= CSAB (professional organization) =

US non-profit professional organization

CSAB, Inc., formerly called the Computing Sciences Accreditation Board, Inc., is a non-profit professional organization in the United States, focused on the quality of education in computing disciplines. The Association for Computing Machinery (ACM) and the IEEE Computer Society (IEEE-CS) are the member societies of CSAB.
The Association for Information Systems (AIS) was a member society between 2002 and September 2009.

CSAB itself is a member society of ABET, to support the accreditation of several computing (related) disciplines:
- It is leading for computer science, information systems, information technology and software engineering
- It is working together with other ABET member societies for computer engineering, information engineering and biological engineering
Who is doing what:
- For the disciplines where CSAB is leading, it develops the accreditation criteria and it educates the so-called Program Evaluators (PEVs).
- But the accreditation activities themselves are conducted by the appropriate ABET accreditation commission. For computing this is the Computing Accreditation Commission (CAC).

==History==
The Computing Sciences Accreditation Board, Inc. (CSAB) was founded in 1984, with Taylor L. Booth as first president.

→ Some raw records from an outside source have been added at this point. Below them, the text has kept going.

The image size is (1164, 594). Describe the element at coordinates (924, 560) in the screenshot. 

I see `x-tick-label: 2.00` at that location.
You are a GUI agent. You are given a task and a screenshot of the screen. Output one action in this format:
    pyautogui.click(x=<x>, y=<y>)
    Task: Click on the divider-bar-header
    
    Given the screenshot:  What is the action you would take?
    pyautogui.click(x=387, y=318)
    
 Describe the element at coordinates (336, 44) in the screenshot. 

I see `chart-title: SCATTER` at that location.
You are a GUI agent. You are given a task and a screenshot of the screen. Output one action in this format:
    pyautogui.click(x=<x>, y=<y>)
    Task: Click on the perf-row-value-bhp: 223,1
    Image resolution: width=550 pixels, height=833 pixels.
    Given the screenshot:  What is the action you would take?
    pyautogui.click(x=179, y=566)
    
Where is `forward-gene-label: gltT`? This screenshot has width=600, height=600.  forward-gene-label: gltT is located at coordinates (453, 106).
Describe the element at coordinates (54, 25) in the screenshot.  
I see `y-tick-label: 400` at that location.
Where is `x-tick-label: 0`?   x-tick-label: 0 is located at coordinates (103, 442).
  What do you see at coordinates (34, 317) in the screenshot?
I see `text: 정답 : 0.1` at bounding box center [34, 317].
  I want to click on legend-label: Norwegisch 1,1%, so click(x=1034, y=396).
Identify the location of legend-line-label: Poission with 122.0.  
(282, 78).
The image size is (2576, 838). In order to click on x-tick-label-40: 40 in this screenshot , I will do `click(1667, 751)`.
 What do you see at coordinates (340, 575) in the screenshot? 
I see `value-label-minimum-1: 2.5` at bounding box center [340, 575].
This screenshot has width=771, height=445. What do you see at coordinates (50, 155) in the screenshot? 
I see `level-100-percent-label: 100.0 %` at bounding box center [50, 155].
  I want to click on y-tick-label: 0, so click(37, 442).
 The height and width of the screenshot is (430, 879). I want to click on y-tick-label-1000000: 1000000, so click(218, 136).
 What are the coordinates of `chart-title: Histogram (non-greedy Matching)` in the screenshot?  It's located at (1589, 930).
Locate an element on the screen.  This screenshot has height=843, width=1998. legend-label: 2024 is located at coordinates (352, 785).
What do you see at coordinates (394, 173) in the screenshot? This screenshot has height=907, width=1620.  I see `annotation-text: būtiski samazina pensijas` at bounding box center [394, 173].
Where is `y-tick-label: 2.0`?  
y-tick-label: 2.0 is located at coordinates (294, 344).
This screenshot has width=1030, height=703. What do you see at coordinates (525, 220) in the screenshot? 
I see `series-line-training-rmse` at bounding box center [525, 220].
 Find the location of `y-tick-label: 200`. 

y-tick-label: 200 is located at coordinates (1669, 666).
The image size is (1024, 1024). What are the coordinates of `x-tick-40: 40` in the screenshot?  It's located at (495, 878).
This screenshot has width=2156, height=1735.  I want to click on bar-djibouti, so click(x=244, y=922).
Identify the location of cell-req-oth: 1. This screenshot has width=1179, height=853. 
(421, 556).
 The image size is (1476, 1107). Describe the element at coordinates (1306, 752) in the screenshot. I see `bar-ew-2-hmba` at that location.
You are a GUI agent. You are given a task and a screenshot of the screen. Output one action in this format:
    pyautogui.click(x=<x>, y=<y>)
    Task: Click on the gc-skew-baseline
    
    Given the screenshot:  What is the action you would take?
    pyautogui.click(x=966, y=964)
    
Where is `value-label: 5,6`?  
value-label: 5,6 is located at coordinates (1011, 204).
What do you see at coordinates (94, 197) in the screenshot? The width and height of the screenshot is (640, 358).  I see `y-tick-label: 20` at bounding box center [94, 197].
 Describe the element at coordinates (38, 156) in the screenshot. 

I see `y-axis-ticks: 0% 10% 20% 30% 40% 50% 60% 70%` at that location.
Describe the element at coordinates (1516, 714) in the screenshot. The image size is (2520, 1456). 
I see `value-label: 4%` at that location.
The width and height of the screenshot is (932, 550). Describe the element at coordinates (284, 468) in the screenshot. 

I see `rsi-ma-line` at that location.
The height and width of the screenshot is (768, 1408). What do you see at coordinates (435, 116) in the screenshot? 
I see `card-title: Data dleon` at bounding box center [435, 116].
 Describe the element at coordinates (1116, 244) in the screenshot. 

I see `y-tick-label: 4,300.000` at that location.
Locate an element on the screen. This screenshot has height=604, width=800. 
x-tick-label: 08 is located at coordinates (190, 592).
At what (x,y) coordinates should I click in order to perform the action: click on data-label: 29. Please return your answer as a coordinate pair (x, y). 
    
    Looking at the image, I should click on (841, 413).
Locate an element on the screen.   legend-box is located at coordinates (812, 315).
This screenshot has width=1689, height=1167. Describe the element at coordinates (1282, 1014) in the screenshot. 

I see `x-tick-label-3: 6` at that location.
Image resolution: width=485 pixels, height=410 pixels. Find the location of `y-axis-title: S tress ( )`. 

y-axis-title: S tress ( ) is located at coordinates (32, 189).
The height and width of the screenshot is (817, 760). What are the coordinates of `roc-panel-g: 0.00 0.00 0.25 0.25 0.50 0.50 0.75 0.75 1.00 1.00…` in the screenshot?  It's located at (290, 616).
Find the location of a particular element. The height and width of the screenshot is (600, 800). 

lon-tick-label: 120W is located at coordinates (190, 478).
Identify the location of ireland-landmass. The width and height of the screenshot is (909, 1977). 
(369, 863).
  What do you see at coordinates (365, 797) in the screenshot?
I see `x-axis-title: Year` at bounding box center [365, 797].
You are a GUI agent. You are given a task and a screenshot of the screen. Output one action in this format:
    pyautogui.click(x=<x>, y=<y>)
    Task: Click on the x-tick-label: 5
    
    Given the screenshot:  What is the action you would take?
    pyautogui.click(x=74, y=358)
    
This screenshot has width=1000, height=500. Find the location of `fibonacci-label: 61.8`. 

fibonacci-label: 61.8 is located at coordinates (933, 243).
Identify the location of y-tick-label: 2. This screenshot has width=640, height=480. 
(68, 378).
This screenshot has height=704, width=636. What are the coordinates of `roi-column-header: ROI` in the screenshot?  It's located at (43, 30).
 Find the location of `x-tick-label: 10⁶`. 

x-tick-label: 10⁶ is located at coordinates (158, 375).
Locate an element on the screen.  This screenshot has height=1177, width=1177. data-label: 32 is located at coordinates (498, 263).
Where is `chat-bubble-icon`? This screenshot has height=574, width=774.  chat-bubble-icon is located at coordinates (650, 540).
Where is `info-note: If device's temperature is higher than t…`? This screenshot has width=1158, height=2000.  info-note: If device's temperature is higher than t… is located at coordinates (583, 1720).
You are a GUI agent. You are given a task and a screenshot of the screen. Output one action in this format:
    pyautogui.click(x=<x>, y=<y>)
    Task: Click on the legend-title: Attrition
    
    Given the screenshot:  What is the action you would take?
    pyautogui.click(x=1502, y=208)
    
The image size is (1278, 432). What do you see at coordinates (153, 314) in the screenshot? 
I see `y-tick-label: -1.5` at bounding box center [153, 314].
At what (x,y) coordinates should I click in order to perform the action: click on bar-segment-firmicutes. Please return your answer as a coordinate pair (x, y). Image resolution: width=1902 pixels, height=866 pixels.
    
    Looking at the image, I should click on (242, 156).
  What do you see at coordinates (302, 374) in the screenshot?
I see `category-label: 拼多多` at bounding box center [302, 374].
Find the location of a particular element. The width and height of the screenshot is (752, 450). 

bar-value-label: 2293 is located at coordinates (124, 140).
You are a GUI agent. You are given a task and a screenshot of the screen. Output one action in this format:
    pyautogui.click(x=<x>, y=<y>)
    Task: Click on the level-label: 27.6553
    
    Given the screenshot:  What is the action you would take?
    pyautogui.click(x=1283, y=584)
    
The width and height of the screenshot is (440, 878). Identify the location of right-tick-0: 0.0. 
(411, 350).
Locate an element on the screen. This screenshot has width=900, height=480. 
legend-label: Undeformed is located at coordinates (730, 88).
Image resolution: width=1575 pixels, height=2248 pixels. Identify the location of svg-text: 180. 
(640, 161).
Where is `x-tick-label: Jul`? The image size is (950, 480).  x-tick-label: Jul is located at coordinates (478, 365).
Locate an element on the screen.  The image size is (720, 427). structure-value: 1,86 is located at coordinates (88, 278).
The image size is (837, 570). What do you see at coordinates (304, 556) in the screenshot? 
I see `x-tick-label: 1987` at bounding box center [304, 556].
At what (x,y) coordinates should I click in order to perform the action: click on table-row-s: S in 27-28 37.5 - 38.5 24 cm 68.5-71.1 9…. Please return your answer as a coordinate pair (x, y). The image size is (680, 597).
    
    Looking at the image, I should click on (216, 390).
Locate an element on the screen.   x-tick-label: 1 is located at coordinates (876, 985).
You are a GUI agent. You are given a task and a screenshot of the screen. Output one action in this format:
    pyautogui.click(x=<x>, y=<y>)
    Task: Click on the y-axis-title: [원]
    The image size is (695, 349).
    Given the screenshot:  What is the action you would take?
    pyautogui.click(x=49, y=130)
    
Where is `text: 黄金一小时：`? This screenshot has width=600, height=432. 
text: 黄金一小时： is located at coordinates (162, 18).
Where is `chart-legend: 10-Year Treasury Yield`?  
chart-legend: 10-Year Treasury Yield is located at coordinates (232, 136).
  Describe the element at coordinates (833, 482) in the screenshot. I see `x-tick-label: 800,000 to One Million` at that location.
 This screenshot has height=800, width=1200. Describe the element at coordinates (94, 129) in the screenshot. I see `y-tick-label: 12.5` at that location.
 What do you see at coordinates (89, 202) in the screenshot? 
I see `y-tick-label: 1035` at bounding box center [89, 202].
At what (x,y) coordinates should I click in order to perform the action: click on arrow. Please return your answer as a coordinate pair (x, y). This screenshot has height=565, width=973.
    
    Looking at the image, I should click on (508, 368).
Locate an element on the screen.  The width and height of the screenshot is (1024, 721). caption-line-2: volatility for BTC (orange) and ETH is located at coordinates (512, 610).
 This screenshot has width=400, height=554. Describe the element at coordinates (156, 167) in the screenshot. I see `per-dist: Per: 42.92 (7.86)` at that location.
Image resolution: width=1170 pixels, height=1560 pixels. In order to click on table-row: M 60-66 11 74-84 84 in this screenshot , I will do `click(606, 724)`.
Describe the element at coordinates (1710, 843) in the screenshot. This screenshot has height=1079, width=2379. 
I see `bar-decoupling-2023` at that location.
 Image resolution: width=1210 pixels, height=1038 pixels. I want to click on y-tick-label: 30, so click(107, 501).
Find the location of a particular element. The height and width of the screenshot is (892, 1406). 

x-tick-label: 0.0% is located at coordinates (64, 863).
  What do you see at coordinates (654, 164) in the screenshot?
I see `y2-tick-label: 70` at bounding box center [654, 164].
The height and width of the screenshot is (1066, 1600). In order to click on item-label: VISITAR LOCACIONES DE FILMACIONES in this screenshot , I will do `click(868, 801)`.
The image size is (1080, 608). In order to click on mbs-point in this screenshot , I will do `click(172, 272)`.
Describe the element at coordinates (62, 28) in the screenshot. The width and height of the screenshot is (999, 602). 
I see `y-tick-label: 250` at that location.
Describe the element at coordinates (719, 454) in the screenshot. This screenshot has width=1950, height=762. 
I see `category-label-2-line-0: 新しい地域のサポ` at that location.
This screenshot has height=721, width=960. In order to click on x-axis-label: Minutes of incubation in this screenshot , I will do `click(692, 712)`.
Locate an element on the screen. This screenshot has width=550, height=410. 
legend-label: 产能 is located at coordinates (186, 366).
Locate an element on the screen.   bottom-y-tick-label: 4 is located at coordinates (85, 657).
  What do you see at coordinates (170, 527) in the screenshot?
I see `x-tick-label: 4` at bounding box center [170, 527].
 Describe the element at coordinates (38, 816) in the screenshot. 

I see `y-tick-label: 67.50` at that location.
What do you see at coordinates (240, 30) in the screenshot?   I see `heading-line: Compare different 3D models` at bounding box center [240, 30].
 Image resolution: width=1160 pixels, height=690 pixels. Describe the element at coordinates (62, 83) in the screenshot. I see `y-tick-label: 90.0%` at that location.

Initially, CSAB had its own accreditation commission called the Computer Science Accreditation Commission (CSAC).
But in November 1998 CSAB and ABET agreed to integrate CSAB's accreditation activities within ABET. The result is that in 2000 a reorganized CSAB became a member society of ABET and that, starting with the 2001-2002 cycle, a merged and renamed CSAC operates as the fourth commission of ABET: the Computing Accreditation Commission (CAC).